» **Given text**
Economics in the News – Dec. 1-7, 2025
Economics impacts our lives every day. Below are some of the top storylines from this past week related to economics.
o It was announced that Michael and Susan Dell will donate $6.25 billion to build on the initiative of “Trump Accounts” created as part of the One Big Beautiful Bill Act. Under the initiative, each child born between 2025 and 2028 will receive a $1,000 account, while the Dells want to expand the effort to fund accounts for children aged 10 and under.
The “Trump Accounts” accounts add to parents’ efforts to save for their child’s future, and effectively provide them with free cash that’s automatically seeded by the US Treasury. They will be invested in low-cost index funds and be locked up until the child turns 18 years old. However, financial advisors encourage parents to take the accounts, they also caution that parents shouldn’t be too quick to ditch more established plans such as 529 plans, custodial brokerage accounts and Roth IRA accounts. One reason is that “Trump accounts” can only be invested in US equity index funds, while traditional accounts have more flexibility in terms of investment options. In addition to maximum contributions being much lower for the “Trump Accounts,” there can also be downsides from a tax standpoint. [Bloomberg]
o Online sports betting has gained popularity after many states have legalized it over the last several years. But, as states want to further increase tax revenue, they are finding that full online casinos – slot machines, poker and blackjack – are a better bet. Only seven states have legalized online casinos, while 30 states have legalized online sports gambling.
For example, Pennsylvania received $1.05 billion in taxes from digital casinos last year, compared to $188 million from sportsbook apps. The Commonwealth taxes online slot machines at a higher rate than it does sports bets, taxing online slots at a 50 percent clip. In addition, the seven states that legalized online casinos collected $2.1 billion last year from gambling apps. Meanwhile, the 30 states with legalized online sports betting generated $2.9 billion in tax revenue. [The New York Times]
o Netflix announced that it intended to acquire Warner Bros. Discovery’s studio and streaming business. The cash-and-stock deal is valued at $82.7 billion. It would need approval from federal regulators, as well as regulators in Europe. Under the deal, Discovery would separate its cable unit for popular channels, such as CNN, TNT and Discovery.

» **Problems and tasks**
• a. Duplicate a passage from the economics news roundup, beginning at the words "For example, Pennsylvania" and stopping after "TNT and Discovery.".
• b. Go on with the economics news roundup from the point where it stops.

» **Supplied material**
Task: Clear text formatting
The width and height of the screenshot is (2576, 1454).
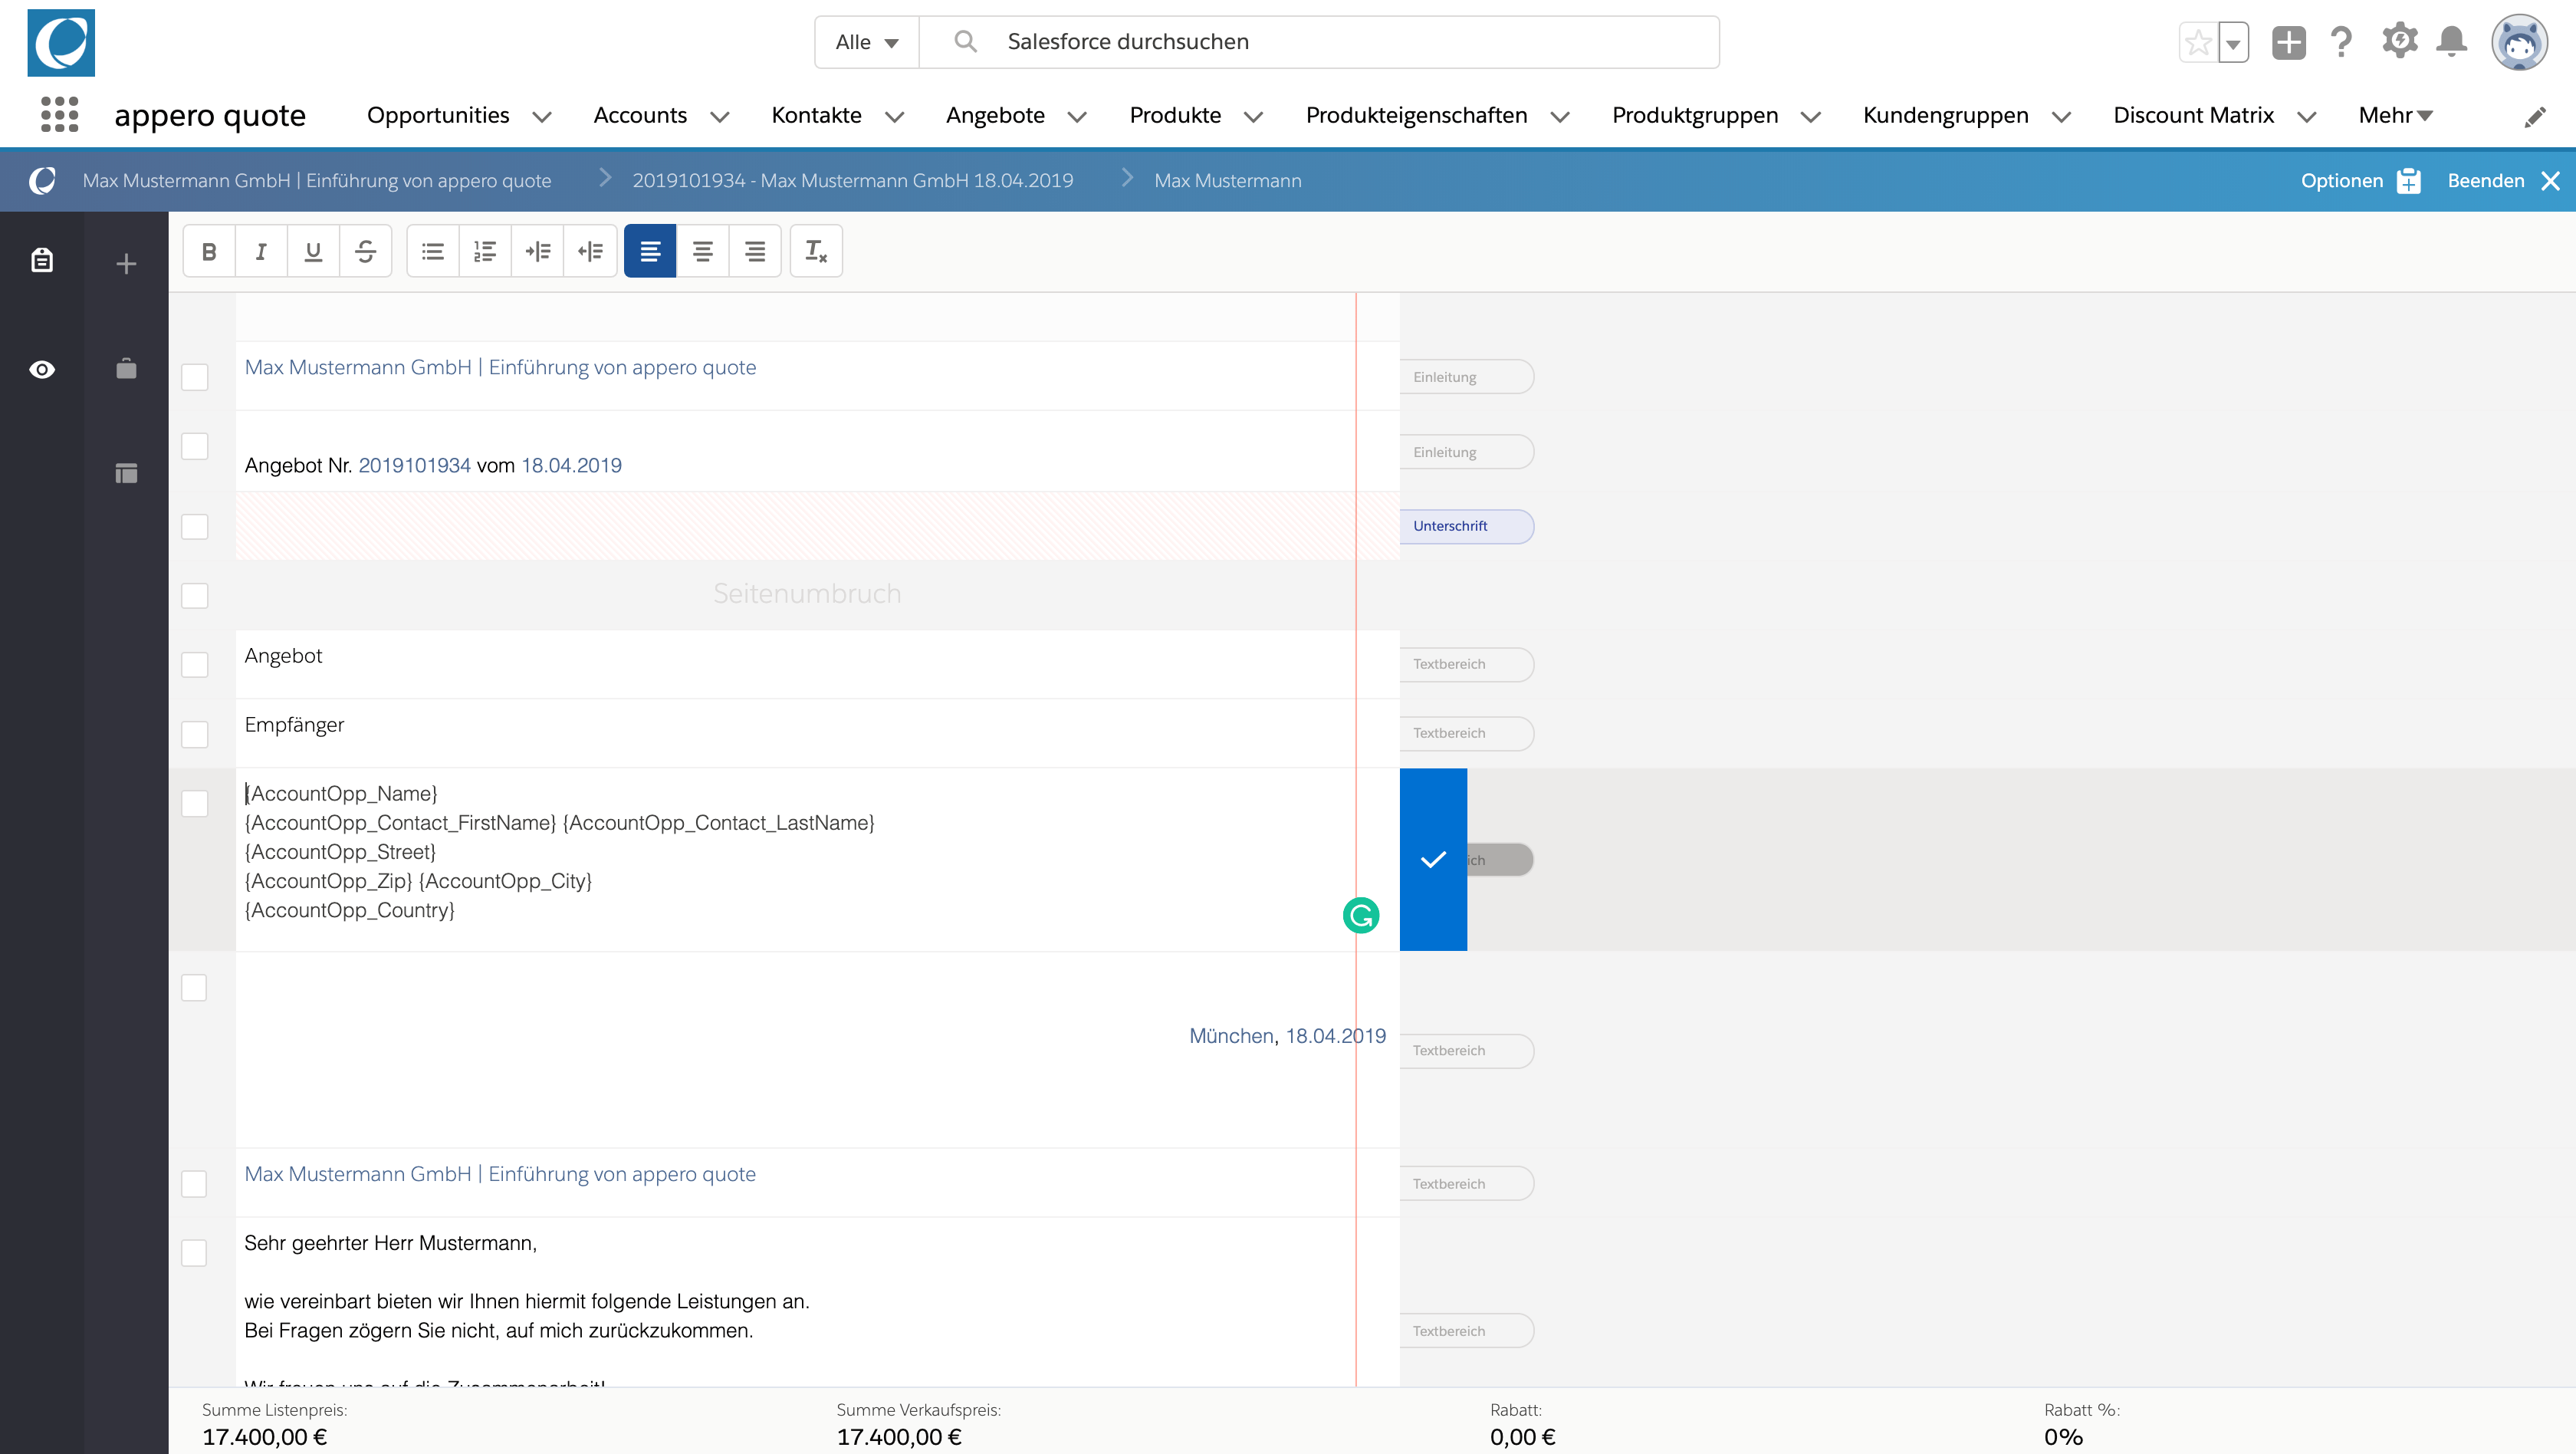Action: (816, 251)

» **Answers**
• a.
For example, Pennsylvania received $1.05 billion in taxes from digital casinos last year, compared to $188 million from sportsbook apps. The Commonwealth taxes online slot machines at a higher rate than it does sports bets, taxing online slots at a 50 percent clip. In addition, the seven states that legalized online casinos collected $2.1 billion last year from gambling apps. Meanwhile, the 30 states with legalized online sports betting generated $2.9 billion in tax revenue. [The New York Times]
o Netflix announced that it intended to acquire Warner Bros. Discovery’s studio and streaming business. The cash-and-stock deal is valued at $82.7 billion. It would need approval from federal regulators, as well as regulators in Europe. Under the deal, Discovery would separate its cable unit for popular channels, such as CNN, TNT and Discovery.

• b.
The deal would send ripple effects through Hollywood, as Netflix has more than 300 million subscribers making it the world’s largest subscription-based streaming service. The addition of Warner Bros. Discovery would add to the pressure already on theater owners and smaller studios in the entertainment industry. Paramount announced a hostile takeover bid for Warner Bros. Discovery, offering $30 per share in cash to shareholders – a $108 billion valuation. [The New York Times]
o Debit card users may soon get some of the reward perks offered to credit card users. Several businesses, including Southwest Airlines, United Airlines, and Wyndham Hotels and Resorts. Those companies have launched debit cards in which users can accumulate points and miles. Rewards have not traditionally been a perk of debit cards because it does not make economic sense for banks.
Companies in financial technology, such as Venmo and Klarna, are looking to cater to consumers who choose not to use debit by leaning on merchant-funded offers. In addition, opening a debit card with an airline or hotel means opening and depositing into a checking account offered by those companies. The majority of the rewards-earning debit cards come with fees associated with them and the reward programs are not as robust as credit cards. [The Wall Street Journal]
o As baby boomers are aging, the need for caregivers is soaring. However, a shortage of workers is worsening due to budget cuts and President Donald Trump’s policies on immigration. In addition, compensation is low compared to other industries, as the median salary was around $35,000 last year.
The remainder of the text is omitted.